2021-02-20T23:40:32.703Z

The Guinean trained as an aircraft mechanic and married a white woman in Murcia in 1936. In exile he led a local French Resistance group, was deported to Neuengamme and survived a British bombardment of prisoner ships in the Baltic. A researcher from the Rovira i Virgili University of Tarragona has discovered her passage through the concentration camp. This is his biography, reconstructed by EL PAÍS




José Epita Mbomo was Guinean, Spanish and French.

Aircraft mechanic in the years when the skies were truly stormed.

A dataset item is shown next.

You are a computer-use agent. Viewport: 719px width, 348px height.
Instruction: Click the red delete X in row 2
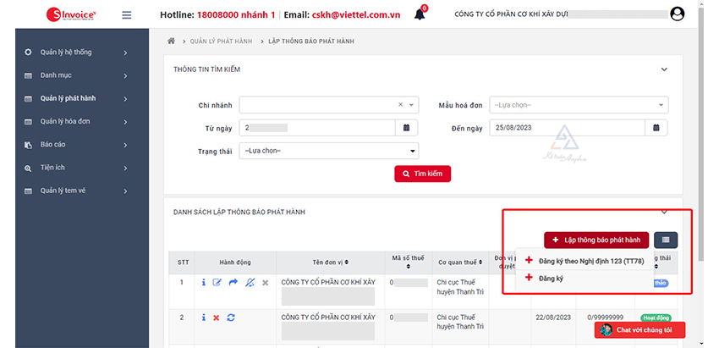217,318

The first black man who, in 1936, married a white woman in Cartagena (who knows if in Spain).

A defeated Republican who took advantage of his job as an electrician in France to sabotage Wehrmacht networks and facilities.

A deportee to the Neuengamme concentration camp who helped save, that the family knows, three lives.

A survivor of the

Cap Arcona

massacre

, the German ship that the British bombed on May 3, 1945 as if it were Hitler himself instead of 4,500 dying prisoners evacuated from Third Reich camps.

A modest man who barely shared his two wars with his five children, who questioned him about the origin of the scars on his back without too many answers.

A militant of communism when it was lived as a religion and who broke his license during the Soviet invasion of Czechoslovakia.

Since he left the Guinean island of Corisco in 1927, he has witnessed the best and worst of the 20th century in a privileged row.

Victim and hero in a spooky Europe.

An ordinary worker who concealed an epic life from his own family.

ISLAND OF CORISCO

GUINEA (1911-1927)

José Epita Mbomo was born on August 15, 1911 in Ibanamai, on the island of Corisco, then part of the Spanish colony of Guinea.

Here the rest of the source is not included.